FAA, Army turn to Auburn University additive center for 3D printing research

Jerry Underwood

Auburn University is teaming with federal aviation authorities to improve commercial air travel by raising the reliability of 3D-printed metal aircraft components through two grants totaling $7.3 million.

The researchers at Auburn’s National Center for Additive Manufacturing Excellence (NCAME) are also working with the U.S. Army to elevate combat readiness by advancing the adoption and implementation of additive technologies in Army operations.

NCAME is assisting both the Army and the Federal Aviation Administration by closing gaps in additive manufacturing standards, which will ensure consistency in the durability and performance of 3D-printed products and parts.

“Material variation is what I call the ‘Achilles heel’ of additive manufacturing,” said NCAME Director Nima Shamsaei, the Philpott-WestPoint Stevens Distinguished Professor of mechanical engineering at Auburn. “It can make the qualification and certification of additive manufactured materials and parts challenging.”

The Auburn center’s researchers want to crack the code on why 3D-printed products made on different industrial-scale machines can have properties that don’t match.

The goal: Generate reliable materials data to advance this revolutionary technology.

Established in 2017 through a partnership between Auburn and NASA, NCAME quickly developed a strong reputation in additive manufacturing research for the certification of 3D-printed materials and parts. In this strategic niche, NCAME has emerged as an international leader, especially in the area of materials used for spaceflight.

NCAME was a founding partner of the ASTM International Additive Manufacturing Center of Excellence, which aims to advance technical standards, related research and development, education, training and more.

--------------------

◆ Problems to work on ◆
• A. Summarize the article above on Auburn University's additive manufacturing center in three sentences.
• B. Copy the article on Auburn's additive manufacturing center word for word, from "The researchers at" to "in Army operations.".

◆ Data segment ◆
--------------------

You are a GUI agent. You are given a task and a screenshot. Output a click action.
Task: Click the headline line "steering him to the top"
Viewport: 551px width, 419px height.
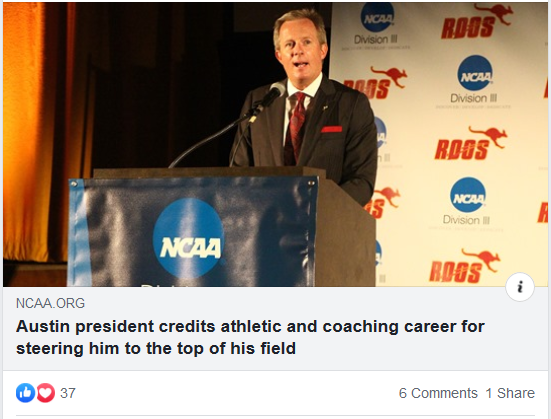(x=156, y=349)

--------------------

◆ Answers for each item ◆
• A. Auburn University's National Center for Additive Manufacturing Excellence (NCAME) is working with the Federal Aviation Administration, through two grants totaling $7.3 million, and with the U.S. Army to close gaps in additive manufacturing standards. Its researchers want to learn why 3D-printed products made on different industrial-scale machines can have properties that don't match, with the goal of generating reliable materials data. NCAME was established in 2017 through a partnership between Auburn and NASA and has become an international leader in research on certifying 3D-printed materials and parts, especially materials used for spaceflight.

• B.
The researchers at Auburn’s National Center for Additive Manufacturing Excellence (NCAME) are also working with the U.S. Army to elevate combat readiness by advancing the adoption and implementation of additive technologies in Army operations.